* Complete the following *
• A. Transcribe the portion of the Caliente trail article below from "With grant-writing assistance" to "Kershaw-Ryan State Park.".
• B. According to the Caliente trail article below, what law provided the grant money for the project?

##### Source text #####

While IMBA fends off criticism for its hands-off approach in the fight to open Wilderness land to mountain bikes, it is making headway to create new trails on lands where riding is already legal. The advocacy nonprofit has helped secure $1.75 million to fund the first phase of a project that could eventually bring up to 150 miles of new singletrack near the small town of Caliente in rural Nevada.
With grant-writing assistance from Patrick Kell, director of IMBA's southwest region, the city of Caliente secured $495,000 to put toward the project, while the Bureau of Land Management won $1 million. The money came from the Southern Nevada Public Land Management Act of 1998, which allows profits from the sale of public land in Las Vegas to go toward recreation and conservation projects in the state. The $1.5 million in new money pads $250,000 that Nevada State Parks already set aside to design and build 12 miles of singletrack in Kershaw-Ryan State Park.

##### Given data #####

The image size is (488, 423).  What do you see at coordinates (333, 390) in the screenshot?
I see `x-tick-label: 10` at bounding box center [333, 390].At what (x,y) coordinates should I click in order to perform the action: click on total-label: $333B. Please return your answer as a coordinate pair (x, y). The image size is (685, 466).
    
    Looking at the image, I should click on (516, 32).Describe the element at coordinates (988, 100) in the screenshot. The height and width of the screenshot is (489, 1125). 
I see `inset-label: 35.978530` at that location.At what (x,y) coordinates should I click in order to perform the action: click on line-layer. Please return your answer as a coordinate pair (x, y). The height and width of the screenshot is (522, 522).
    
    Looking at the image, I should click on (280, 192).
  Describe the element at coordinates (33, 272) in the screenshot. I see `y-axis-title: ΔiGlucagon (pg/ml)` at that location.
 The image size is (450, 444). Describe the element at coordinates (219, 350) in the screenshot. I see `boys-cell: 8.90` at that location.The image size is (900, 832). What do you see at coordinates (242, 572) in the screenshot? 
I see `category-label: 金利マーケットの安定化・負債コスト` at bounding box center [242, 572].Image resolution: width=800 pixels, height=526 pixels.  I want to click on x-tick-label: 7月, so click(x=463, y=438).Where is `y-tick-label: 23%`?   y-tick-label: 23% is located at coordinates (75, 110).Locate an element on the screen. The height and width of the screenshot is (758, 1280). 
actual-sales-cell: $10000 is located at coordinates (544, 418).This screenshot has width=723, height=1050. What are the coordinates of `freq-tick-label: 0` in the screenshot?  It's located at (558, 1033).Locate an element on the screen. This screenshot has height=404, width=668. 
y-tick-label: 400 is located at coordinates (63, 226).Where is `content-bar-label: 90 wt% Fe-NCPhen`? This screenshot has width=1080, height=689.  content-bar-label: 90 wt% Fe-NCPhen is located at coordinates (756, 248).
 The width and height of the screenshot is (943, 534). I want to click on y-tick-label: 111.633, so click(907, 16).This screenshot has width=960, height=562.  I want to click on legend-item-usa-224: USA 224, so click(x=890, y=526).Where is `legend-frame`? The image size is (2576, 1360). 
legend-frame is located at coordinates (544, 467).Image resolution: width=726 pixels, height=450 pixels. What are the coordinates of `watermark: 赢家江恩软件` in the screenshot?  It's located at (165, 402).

#####

* Answers by item *
• A.
With grant-writing assistance from Patrick Kell, director of IMBA's southwest region, the city of Caliente secured $495,000 to put toward the project, while the Bureau of Land Management won $1 million. The money came from the Southern Nevada Public Land Management Act of 1998, which allows profits from the sale of public land in Las Vegas to go toward recreation and conservation projects in the state. The $1.5 million in new money pads $250,000 that Nevada State Parks already set aside to design and build 12 miles of singletrack in Kershaw-Ryan State Park.

• B. The Southern Nevada Public Land Management Act of 1998.